What & Why: Copy the Domain B data loader from the Starter Template section above into data/domain_b/loader.py (or loader.ts). This gives your agent realistic order data to work with, without needing real API credentials.

Create: A new file at data/domain_b/loader.py containing the full data loader code shown in the "Domain Data Loader" section above.

Test it:

cd capstone-project
python -c "
from data.domain_b.loader import get_order_status, get_tracking_detail
import json

# Test valid PO
result = get_order_status('PO-2024-8847')
print('Valid PO:', json.dumps(result, indent=2)[:200])

# Test invalid PO
result = get_order_status('PO-INVALID')
print('Invalid PO:', json.dumps(result, indent=2))
"
cd capstone-project
npx tsx -e "
import { getOrderStatus } from './data/domain_b/loader.js';

const valid = getOrderStatus('PO-2024-8847');
console.log('Valid PO:', JSON.stringify(valid, null, 2).slice(0, 200));

const invalid = getOrderStatus('PO-INVALID');
console.log('Invalid PO:', JSON.stringify(invalid, null, 2));
"
Expected Output (Python — snake_case keys)
Valid PO: { "is_error": false, "po_number": "PO-2024-8847", "status": "shipped", "customer": "Acme Industrial Supplies", ... } Invalid PO: { "is_error": true, "error_category": "not_found", "is_retryable": false, "context": "No order found for PO number: PO-INVALID" }

Node.js note: the TypeScript loader uses camelCase keys (isError, poNumber, errorCategory, isRetryable) instead of snake_case. The values are otherwise identical.

✅ Checkpoint

If you see the valid PO returning is_error/isError: false with order data, and the invalid PO returning the corresponding error flag true with "not_found", Step 1 is working.

Troubleshooting:

  • ModuleNotFoundError: No module named 'data' — Create empty __init__.py files in both data/ and data/domain_b/: touch data/__init__.py data/domain_b/__init__.py
  • FileNotFoundError or wrong path — Make sure you are running from the capstone-project/ root directory, not from inside data/.
  • Output shows None or empty — Verify you copied the full MOCK_ORDERS dictionary and that the PO number matches exactly (PO-2024-8847, with hyphens).

Step 2: Create the Agent

What & Why: Copy the Capstone 1 agent code from the "Example: Capstone 1" section above into src/agent.py (or agent.ts). This gives you a working minimum viable agent to iterate on.
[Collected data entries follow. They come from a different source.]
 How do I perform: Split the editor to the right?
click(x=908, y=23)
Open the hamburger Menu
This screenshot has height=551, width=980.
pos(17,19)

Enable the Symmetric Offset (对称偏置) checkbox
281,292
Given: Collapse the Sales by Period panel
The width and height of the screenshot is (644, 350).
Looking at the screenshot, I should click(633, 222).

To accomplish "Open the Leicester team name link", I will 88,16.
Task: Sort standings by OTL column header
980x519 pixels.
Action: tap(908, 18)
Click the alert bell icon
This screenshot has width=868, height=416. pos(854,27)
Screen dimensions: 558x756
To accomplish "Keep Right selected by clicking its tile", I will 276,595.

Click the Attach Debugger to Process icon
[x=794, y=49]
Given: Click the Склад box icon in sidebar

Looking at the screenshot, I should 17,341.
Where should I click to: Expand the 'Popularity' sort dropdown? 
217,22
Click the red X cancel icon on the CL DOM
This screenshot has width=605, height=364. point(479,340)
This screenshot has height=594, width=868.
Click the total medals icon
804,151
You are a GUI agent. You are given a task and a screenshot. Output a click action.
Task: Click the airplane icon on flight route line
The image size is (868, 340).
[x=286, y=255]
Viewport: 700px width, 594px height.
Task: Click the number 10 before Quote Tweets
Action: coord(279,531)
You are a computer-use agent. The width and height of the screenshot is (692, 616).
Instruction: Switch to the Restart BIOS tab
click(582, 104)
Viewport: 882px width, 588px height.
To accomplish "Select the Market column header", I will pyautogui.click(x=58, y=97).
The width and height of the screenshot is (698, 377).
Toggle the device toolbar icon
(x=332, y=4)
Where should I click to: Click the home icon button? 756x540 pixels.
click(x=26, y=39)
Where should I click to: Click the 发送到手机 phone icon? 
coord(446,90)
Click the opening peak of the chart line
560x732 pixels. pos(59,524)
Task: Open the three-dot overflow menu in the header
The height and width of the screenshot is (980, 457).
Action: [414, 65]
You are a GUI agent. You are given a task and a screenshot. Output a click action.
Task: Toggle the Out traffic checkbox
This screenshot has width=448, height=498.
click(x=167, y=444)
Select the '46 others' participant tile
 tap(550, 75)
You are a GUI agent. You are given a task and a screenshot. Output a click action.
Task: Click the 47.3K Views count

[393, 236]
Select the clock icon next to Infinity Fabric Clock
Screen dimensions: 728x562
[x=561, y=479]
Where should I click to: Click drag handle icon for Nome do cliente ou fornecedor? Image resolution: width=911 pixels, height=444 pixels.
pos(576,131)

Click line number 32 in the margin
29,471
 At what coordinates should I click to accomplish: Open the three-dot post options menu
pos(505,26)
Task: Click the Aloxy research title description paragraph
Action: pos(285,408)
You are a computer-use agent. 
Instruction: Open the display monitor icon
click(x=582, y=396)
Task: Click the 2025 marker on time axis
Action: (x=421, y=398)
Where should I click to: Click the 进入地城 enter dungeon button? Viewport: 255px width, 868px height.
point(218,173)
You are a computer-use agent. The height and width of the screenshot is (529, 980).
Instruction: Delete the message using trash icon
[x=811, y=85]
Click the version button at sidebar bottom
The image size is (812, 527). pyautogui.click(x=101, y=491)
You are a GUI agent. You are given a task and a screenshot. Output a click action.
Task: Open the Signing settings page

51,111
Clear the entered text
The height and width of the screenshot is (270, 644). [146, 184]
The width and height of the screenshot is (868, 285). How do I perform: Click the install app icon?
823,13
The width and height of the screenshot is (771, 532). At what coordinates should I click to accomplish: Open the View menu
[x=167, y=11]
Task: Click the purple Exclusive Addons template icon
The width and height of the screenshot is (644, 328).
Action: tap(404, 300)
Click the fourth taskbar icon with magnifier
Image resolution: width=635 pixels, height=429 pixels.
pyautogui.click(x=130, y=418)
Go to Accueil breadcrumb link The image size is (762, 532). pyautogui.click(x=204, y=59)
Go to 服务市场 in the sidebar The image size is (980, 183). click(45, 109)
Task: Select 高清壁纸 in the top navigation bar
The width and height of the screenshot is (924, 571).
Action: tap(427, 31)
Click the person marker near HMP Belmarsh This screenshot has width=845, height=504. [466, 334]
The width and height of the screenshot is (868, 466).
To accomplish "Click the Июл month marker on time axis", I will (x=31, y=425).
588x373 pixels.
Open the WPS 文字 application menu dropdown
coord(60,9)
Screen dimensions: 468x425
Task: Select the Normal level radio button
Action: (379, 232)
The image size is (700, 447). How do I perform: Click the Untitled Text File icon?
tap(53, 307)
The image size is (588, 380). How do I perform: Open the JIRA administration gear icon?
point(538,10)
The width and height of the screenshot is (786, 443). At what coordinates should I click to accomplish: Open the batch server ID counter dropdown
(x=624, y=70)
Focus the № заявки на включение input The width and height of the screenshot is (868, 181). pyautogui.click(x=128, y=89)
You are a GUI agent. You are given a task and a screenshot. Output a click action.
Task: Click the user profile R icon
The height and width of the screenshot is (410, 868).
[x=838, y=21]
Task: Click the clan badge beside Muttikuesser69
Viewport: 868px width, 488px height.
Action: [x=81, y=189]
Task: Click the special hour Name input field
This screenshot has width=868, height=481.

Create: A new file at src/agent.py with the full agent code shown above.

Test it:

cd capstone-project
python -c "
from src.agent import run_agent
response, tools = run_agent('What is the status of PO-2024-8847?')
print('Response:', response[:300])
print('Tools called:', tools)
"
cd capstone-project
npx tsx -e "
import { runAgent } from './src/agent.js';
const [response, tools] = await runAgent('What is the status of PO-2024-8847?');
console.log('Response:', response.slice(0, 300));
console.log('Tools called:', tools);
"
Expected Output
Response: Your order PO-2024-8847 is currently shipped. Here are the details: Order for Acme Industrial Supplies ($492.50 total) - Steel Wedge Anchors (box of 100) x 5 — shipped - Hex Bolts M10x40 (box of 250) x 10 — shipped Shipment via FedEx, tracking 7748294001, ETA March 15... Tools called: ['get_order_status']
✅ Checkpoint

If the agent returns a natural language response mentioning "shipped," "FedEx," and "PO-2024-8847," and the tools list shows get_order_status, Step 2 is working.

Troubleshooting:

  • AuthenticationError — Your API key is missing or invalid. Run echo $ANTHROPIC_API_KEY (or echo %ANTHROPIC_API_KEY% on Windows) to verify it is set.
  • ModuleNotFoundError for the data loader — The import path in agent.py (from data.domain_b.loader import ...) assumes you run from the project root. Also create src/__init__.py if needed.
  • Agent returns generic "I can't help with that" — Your system prompt may be too restrictive. Check that the tools list is being passed to client.messages.create().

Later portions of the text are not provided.